WHAT THIS TASK INVOLVES:
Your answer must be an exact transcription of the lines from the line with "You are a computer-use" through the final line of the data.

Records contained in a dataset:

- Opening Delimiter -

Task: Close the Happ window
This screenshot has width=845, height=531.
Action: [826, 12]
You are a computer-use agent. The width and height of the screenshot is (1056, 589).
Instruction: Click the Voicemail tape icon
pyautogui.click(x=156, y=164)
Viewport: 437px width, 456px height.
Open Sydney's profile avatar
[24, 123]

- Closing Delimiter -

ANSWER SPACE:
You are a computer-use agent. The width and height of the screenshot is (1056, 589).
Instruction: Click the Voicemail tape icon
pyautogui.click(x=156, y=164)
Viewport: 437px width, 456px height.
Open Sydney's profile avatar
[24, 123]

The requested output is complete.